Goldin hatte Glück im Unglück. Als vermögende New Yorkerin konnte sie sich eine renommierte Entzugsklinik leisten, um ihr Drogenproblem in den Griff zu bekommen. Und auch wenn man ihre Kampagne gegen die Sacklers nur begrüßen kann: es wäre zu einfach, der Pharmaindustrie die ganze Schuld in die Schuhe zu schieben.

Amerikas Opioidkrise ist in erster Linie eine soziale Krise. Perspektivenlosigkeit und Langeweile sind der perfekte Nährboden für Sucht. Was Menschen brauchen sind Jobs, die eine Aussicht auf ein würdiges Leben bieten. Dazu gehört auch der Zugang zu einem funktionierenden Gesundheitssystem. In ländlichen Gebieten ist die medizinische und therapeutische Versorgung, welche Süchtige so dringend nötig hätten, katastrophal. Gesprächstherapien und alternative Behandlungsmethoden finden kaum Beachtung.

Dabei könnte gerade medizinisches Cannabis einen Ausweg aus der Krise darstellen. Zahlreiche Studien und Patientenberichte verweisen auf die schmerzlindernden Eigenschaften von THC und CBD. Im Rahmen einer Studie untersucht die University of New Mexico derzeit, ob chronische Schmerzpatienten ihren Opioid-Konsum durch Cannabis reduzieren können. Erste Ergebnisse stimmen positiv. Forscher von der University of Georgia konnten zudem nachweisen, dass weniger Schmerzmittel verschrieben werden, wenn Menschen Zugang zu medizinischem Cannabis haben.

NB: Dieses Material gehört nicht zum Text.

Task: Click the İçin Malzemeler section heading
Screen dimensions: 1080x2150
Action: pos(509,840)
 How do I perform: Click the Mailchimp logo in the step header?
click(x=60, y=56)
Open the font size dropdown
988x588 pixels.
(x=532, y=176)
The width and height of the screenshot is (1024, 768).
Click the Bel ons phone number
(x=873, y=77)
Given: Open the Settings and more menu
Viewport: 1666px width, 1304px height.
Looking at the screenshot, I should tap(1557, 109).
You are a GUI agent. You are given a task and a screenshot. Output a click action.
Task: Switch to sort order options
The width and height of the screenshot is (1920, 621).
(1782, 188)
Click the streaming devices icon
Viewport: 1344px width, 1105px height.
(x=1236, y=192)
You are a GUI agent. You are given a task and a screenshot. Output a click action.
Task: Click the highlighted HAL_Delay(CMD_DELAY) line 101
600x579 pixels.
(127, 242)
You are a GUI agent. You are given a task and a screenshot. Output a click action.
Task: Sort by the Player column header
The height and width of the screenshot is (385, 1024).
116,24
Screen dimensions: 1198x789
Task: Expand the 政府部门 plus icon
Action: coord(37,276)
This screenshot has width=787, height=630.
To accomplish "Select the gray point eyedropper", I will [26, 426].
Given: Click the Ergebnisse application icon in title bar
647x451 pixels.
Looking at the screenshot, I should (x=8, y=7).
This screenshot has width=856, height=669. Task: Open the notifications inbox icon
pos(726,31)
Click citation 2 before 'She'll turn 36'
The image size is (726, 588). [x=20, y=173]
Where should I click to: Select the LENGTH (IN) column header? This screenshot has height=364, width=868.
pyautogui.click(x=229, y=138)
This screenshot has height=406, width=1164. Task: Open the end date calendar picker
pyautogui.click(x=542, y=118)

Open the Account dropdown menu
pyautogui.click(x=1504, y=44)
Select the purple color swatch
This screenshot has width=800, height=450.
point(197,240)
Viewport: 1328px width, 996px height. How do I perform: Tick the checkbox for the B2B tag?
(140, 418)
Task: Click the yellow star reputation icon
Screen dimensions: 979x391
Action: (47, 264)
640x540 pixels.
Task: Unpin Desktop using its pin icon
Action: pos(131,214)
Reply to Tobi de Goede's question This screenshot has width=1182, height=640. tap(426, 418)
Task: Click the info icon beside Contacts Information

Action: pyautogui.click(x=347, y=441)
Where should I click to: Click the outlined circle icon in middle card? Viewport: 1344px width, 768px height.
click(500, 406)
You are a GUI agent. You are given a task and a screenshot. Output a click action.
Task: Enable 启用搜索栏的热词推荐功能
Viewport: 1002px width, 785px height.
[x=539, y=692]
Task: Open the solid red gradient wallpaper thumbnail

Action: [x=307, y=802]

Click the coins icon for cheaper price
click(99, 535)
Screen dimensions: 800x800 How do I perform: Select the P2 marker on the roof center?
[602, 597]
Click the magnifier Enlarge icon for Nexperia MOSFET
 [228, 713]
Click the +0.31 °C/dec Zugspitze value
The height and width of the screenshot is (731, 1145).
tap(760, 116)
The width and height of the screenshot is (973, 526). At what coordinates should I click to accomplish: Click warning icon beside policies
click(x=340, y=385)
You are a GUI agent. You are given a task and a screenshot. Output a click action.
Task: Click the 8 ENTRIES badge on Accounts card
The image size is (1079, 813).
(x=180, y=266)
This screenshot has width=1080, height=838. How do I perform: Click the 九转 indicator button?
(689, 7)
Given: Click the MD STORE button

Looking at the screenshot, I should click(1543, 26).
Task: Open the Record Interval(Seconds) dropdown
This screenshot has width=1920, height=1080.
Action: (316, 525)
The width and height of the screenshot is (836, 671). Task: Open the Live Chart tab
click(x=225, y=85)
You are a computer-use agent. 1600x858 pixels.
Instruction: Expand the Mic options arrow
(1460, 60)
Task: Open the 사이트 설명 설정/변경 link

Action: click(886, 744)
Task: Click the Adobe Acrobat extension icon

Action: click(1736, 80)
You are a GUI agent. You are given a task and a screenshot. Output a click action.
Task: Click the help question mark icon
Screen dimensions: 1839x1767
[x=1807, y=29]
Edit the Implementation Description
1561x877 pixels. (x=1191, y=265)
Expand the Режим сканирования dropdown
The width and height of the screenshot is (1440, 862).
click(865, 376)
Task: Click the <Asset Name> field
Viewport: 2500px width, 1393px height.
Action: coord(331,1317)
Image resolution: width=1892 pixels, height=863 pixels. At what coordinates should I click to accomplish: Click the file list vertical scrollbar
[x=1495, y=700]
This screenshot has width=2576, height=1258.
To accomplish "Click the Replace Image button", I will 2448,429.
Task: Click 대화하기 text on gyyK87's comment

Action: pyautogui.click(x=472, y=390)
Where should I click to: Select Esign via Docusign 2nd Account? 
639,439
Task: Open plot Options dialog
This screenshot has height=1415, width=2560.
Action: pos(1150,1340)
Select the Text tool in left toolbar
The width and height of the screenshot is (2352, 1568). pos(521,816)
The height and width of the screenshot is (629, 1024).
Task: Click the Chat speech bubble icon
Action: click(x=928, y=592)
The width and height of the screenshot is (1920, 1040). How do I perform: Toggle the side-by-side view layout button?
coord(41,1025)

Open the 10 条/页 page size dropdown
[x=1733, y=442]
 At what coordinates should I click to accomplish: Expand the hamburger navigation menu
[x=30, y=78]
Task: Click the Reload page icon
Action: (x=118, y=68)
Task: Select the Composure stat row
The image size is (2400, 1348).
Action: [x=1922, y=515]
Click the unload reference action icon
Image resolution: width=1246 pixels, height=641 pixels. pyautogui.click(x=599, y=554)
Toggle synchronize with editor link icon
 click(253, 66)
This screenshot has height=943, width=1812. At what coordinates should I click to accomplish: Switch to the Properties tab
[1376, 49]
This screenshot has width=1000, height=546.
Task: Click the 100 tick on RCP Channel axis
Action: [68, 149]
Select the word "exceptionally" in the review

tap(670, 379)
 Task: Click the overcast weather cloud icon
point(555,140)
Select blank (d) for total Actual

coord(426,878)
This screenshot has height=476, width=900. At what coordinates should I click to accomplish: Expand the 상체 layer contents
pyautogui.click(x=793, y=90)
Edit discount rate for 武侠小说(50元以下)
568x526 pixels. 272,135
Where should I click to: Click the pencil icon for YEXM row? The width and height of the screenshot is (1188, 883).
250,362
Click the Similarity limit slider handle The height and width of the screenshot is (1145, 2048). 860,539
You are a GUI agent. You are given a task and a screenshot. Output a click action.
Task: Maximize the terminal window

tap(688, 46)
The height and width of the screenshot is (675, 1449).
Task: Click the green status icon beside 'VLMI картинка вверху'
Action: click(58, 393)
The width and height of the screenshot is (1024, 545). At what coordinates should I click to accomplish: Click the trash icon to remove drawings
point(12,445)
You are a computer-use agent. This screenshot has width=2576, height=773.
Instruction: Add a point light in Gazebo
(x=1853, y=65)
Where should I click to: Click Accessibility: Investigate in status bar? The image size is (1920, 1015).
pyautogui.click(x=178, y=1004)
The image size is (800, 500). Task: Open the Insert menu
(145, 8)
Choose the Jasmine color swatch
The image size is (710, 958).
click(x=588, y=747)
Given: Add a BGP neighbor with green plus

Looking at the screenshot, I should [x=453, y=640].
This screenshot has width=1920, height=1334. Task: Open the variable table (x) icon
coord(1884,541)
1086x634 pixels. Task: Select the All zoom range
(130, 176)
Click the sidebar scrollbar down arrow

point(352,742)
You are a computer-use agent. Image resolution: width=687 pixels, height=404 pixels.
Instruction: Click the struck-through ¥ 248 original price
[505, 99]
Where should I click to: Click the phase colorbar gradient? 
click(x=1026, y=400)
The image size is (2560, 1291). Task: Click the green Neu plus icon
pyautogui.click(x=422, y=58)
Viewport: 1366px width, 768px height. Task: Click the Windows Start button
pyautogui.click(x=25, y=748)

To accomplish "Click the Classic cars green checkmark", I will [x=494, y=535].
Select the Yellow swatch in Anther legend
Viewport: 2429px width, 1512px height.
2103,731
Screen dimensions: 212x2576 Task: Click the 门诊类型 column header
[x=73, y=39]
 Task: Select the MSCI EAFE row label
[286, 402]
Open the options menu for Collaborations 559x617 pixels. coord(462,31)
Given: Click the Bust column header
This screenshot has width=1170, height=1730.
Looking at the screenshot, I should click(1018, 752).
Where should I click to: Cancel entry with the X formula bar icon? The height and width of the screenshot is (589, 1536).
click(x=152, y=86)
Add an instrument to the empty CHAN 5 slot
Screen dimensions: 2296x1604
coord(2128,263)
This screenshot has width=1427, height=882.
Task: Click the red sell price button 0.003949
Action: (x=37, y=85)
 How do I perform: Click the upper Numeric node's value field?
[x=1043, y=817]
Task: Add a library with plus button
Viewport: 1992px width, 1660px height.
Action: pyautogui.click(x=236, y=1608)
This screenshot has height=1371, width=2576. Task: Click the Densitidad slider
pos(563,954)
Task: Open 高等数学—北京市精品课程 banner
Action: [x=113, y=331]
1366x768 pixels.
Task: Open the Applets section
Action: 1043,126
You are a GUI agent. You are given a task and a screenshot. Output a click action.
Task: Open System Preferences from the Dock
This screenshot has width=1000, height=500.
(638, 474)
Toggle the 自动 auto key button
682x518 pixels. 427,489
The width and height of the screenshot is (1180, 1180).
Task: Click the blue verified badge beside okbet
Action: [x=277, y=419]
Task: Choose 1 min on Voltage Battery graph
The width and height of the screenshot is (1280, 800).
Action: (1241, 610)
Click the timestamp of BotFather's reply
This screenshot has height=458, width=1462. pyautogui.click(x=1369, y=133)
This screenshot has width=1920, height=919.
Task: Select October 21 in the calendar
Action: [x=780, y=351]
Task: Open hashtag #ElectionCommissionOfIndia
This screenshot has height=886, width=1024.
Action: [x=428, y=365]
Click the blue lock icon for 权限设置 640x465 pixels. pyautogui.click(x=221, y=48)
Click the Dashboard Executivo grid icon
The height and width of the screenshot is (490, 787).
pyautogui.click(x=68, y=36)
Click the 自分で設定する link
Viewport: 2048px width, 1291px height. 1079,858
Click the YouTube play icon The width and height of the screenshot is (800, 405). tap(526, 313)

Hinsichtlich der Wirkung von Cannabioniden auf eine Opiatabhängigkeit gibt es ein paar interessante tierexperimentelle Hinweise. CBD hemmte in einer Studie die Belohnungswirkung von Morphin. In einer anderen Studie schwächte CBD das Suchverhalten von Ratten nach Heroin. Der positive verzögerte Effekt ließ sich auch noch zwei Wochen später beobachten, was einen Rückfall vorbeugen könnte.

Hoffnung macht auch eine neue Forschungsinitiative der UCLA. Laut dem Studienleiter Jeff Chen gibt es Hinweise, dass Cannabis Menschen helfen könnte, von Pillen und Heroin wegzukommen: „Wenn es eine chronische Schmerzkomponente gibt, kann Cannabis die chronische Schmerzkomponente ansprechen. Wir wissen auch, dass Opioidabhängige viele neurologische Entzündungen haben, von denen wir glauben, dass sie den Suchtzyklus antreiben. Frühe Studien weisen darauf hin, dass Cannabinoide Entzündungen im Gehirn abschwächen.“ Tatsächlich berichten viele Opioidabhängige, dass sie durch die Verwendung von medizinischem Cannabis die Abstinenz leichter durchalten.

Dennoch behauptet die Bundesregierung, dass Cannabis keinerlei medizinisches Potenzial hat. Und lässt sich von der Pharmaindustrie weiterhin fürstlich bezahlen.